Dr. Maurice
I don't think the brown material is a "biofilm" since the time required to
run the water through cotton wool is too short. I think that what you have
is interference by lignins or other types of bio-polymers. Try using a
filter, like Millipore, that does not adsorb your marker prior to the cotton
wool. You could also use a molecular seive that would let you marker pass
through and retard the interfering compounds. Just a thought.
> I am a hydrogeologist using an optical brightnener for groundwater
> tracing. We inject the tracer into a borehole/ soakaway/ sinking
> stream. We then use small balls of cotton wool (approx. 5 cm
> diameter) to detect the optical brightener in springs, boreholes and
> rivers, to prove groundwater connections. I have found that in the
> river we need to sample, the cotton wool becomes coated in a brown
> slime, presumably a form of biofilm, preventing the absorbtion of the
> fluorescent tracer. I have tried covering the cotton wool in netting,
> cloth, plastic mesh and wire mesh, but the cotton wool still becomes
> coated in the biofilm. I know absolutely nothing about biofilms but
> wonder if there is any method of preventing the cotton wool becoming
> coated in biofilm, yet still allowing the water to flow through the
> cotton wool and the optical brightener to be absorbed. Perhaps there
> is some treatment I could apply to the cotton wool? Any advice would
> be greatly appreciated.

## [Data block]

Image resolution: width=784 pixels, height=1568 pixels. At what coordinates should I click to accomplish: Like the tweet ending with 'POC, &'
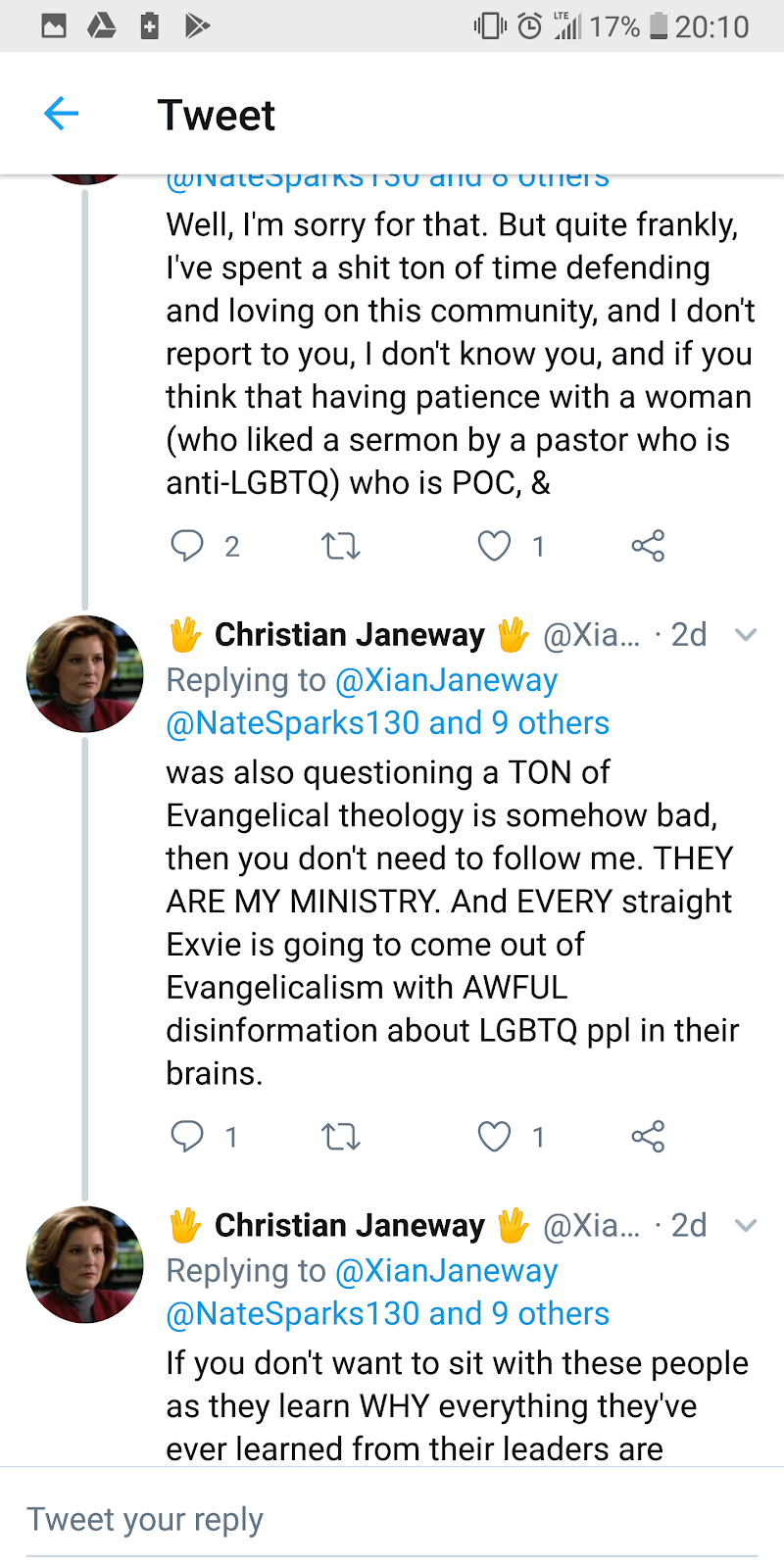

## [What this task involves]
Please return the passage of the groundwater tracing message starting at "Dr. Maurice" and ending at "Just a thought.", copied word for word.

## [Task output]
Dr. Maurice
I don't think the brown material is a "biofilm" since the time required to
run the water through cotton wool is too short. I think that what you have
is interference by lignins or other types of bio-polymers. Try using a
filter, like Millipore, that does not adsorb your marker prior to the cotton
wool. You could also use a molecular seive that would let you marker pass
through and retard the interfering compounds. Just a thought.